Politics
Nikolaj Schultz reports…
As the ongoing climatic mutations continue to make great swaths of the earth uninhabitable, billions of people are further deprived of the basic conditions necessary for their survival. As a result, the geo-social class struggles for territory are intensifying all across the planet.
The unequal access to prospering earthly, material conditions of existence still proves to be the primary illusive factor of differentiation in todays global society, as well as the main political battlefield for the Green Left.
Alas, long gone are the days when such political collectives could manifest their ideals around Marxist analyses and its distinctions between “capitalists” and “proletariats” to make sense of society’s main structural conflicts.

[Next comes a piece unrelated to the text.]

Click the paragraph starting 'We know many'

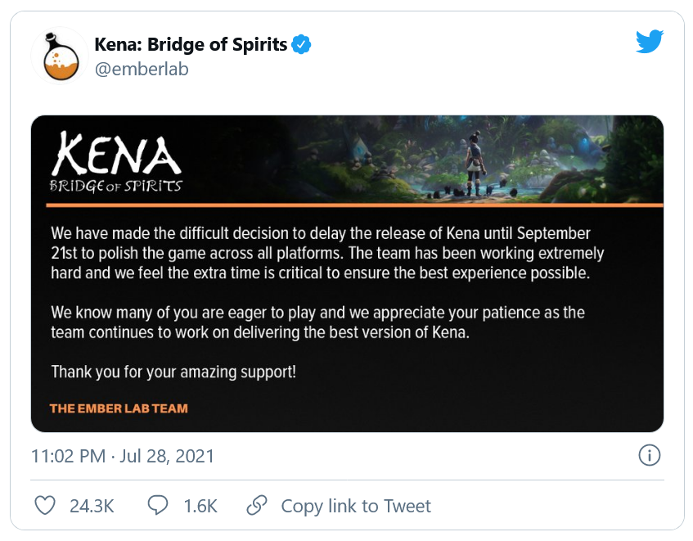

The social class struggle of 2132 is no longer economical, but territorial.
Every day we open The Oracle and other (less noteworthy) newspapers and we see the consequences of human civilisation overstepping the interconnected, systemic planetary boundaries that began to fall apart in the 2020’s.
Tsunamis, drought, rising sea levels, out-of-control-storms were the norm and even now they continue to spur millions of people weekly to hit the intercontinental highways from their climate-ravaged homes.
It is estimated that today, around one third of the world’s population are looking for a new ecological habitat to settle in. The global landless are on the run.
Today, it has become clear to all, that it is no longer the access to “the means of production” which defines the privilege of social groups, but rather access to a wider array of material conditions of existences such as water, air, a stable climate, energy and technology.
In the meantime, the billionaire escapists are finally beginning to settle on a terraformed Mars, and those of the geo-social elite who have not yet booked their interstellar adventure are still enjoying their earthly privilege in the mythical and heavily guarded New Zealand, still functioning in the antiquated mode as a ‘nation state’.
If we still wish to pursue a politics of earthly justice, then these are the eco-spatial inequalities that sociologists of today need to continue investigating. Without such descriptions of what power, domination, and social class means in the late-Anthropocene, such collective, political practices will remain impossible.